--- DATA LISTING ---
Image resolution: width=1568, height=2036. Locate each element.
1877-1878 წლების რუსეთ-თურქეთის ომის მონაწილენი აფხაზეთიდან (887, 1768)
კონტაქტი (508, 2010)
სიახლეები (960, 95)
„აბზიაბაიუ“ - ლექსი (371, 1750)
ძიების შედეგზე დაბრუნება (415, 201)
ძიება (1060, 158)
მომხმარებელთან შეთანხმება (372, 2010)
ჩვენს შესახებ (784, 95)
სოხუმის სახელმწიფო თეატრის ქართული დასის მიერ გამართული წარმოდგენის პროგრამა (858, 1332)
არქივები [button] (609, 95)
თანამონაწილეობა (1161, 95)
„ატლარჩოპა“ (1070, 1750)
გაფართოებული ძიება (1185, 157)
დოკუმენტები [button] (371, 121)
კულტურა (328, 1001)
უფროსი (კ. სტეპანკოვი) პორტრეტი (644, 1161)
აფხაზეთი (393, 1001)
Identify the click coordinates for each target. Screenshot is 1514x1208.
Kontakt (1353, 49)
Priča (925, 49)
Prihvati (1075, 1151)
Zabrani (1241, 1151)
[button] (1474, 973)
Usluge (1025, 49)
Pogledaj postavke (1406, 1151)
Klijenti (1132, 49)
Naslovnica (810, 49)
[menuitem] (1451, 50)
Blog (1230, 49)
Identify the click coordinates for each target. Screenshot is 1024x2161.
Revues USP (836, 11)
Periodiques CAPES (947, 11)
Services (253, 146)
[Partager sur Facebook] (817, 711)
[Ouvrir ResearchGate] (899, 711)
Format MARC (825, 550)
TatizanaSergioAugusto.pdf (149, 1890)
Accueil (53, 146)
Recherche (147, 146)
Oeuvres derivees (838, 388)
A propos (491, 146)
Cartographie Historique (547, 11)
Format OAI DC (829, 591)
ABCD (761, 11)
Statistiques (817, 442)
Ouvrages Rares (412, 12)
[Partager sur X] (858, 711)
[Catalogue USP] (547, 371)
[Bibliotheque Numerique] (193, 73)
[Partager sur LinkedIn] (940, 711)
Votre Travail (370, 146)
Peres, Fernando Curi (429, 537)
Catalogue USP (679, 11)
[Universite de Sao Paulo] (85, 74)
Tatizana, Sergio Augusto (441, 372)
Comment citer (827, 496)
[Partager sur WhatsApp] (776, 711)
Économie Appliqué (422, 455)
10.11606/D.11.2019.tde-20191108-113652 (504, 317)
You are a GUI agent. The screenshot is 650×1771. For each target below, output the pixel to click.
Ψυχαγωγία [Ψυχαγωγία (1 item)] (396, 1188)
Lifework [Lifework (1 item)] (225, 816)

--- REQUIRED TASK ---
Rewrite the listing above, substituting "Partager via" for every occurrence of "Partager sur" and leaving everything else untouched.

--- TASK ANSWER ---
Image resolution: width=1568, height=2036. Locate each element.
1877-1878 წლების რუსეთ-თურქეთის ომის მონაწილენი აფხაზეთიდან (887, 1768)
კონტაქტი (508, 2010)
სიახლეები (960, 95)
„აბზიაბაიუ“ - ლექსი (371, 1750)
ძიების შედეგზე დაბრუნება (415, 201)
ძიება (1060, 158)
მომხმარებელთან შეთანხმება (372, 2010)
ჩვენს შესახებ (784, 95)
სოხუმის სახელმწიფო თეატრის ქართული დასის მიერ გამართული წარმოდგენის პროგრამა (858, 1332)
არქივები [button] (609, 95)
თანამონაწილეობა (1161, 95)
„ატლარჩოპა“ (1070, 1750)
გაფართოებული ძიება (1185, 157)
დოკუმენტები [button] (371, 121)
კულტურა (328, 1001)
უფროსი (კ. სტეპანკოვი) პორტრეტი (644, 1161)
აფხაზეთი (393, 1001)
Identify the click coordinates for each target. Screenshot is 1514x1208.
Kontakt (1353, 49)
Priča (925, 49)
Prihvati (1075, 1151)
Zabrani (1241, 1151)
[button] (1474, 973)
Usluge (1025, 49)
Pogledaj postavke (1406, 1151)
Klijenti (1132, 49)
Naslovnica (810, 49)
[menuitem] (1451, 50)
Blog (1230, 49)
Identify the click coordinates for each target. Screenshot is 1024x2161.
Revues USP (836, 11)
Periodiques CAPES (947, 11)
Services (253, 146)
[Partager via Facebook] (817, 711)
[Ouvrir ResearchGate] (899, 711)
Format MARC (825, 550)
TatizanaSergioAugusto.pdf (149, 1890)
Accueil (53, 146)
Recherche (147, 146)
Oeuvres derivees (838, 388)
A propos (491, 146)
Cartographie Historique (547, 11)
Format OAI DC (829, 591)
ABCD (761, 11)
Statistiques (817, 442)
Ouvrages Rares (412, 12)
[Partager via X] (858, 711)
[Catalogue USP] (547, 371)
[Bibliotheque Numerique] (193, 73)
[Partager via LinkedIn] (940, 711)
Votre Travail (370, 146)
Peres, Fernando Curi (429, 537)
Catalogue USP (679, 11)
[Universite de Sao Paulo] (85, 74)
Tatizana, Sergio Augusto (441, 372)
Comment citer (827, 496)
[Partager via WhatsApp] (776, 711)
Économie Appliqué (422, 455)
10.11606/D.11.2019.tde-20191108-113652 (504, 317)
You are a GUI agent. The screenshot is 650×1771. For each target below, output the pixel to click.
Ψυχαγωγία [Ψυχαγωγία (1 item)] (396, 1188)
Lifework [Lifework (1 item)] (225, 816)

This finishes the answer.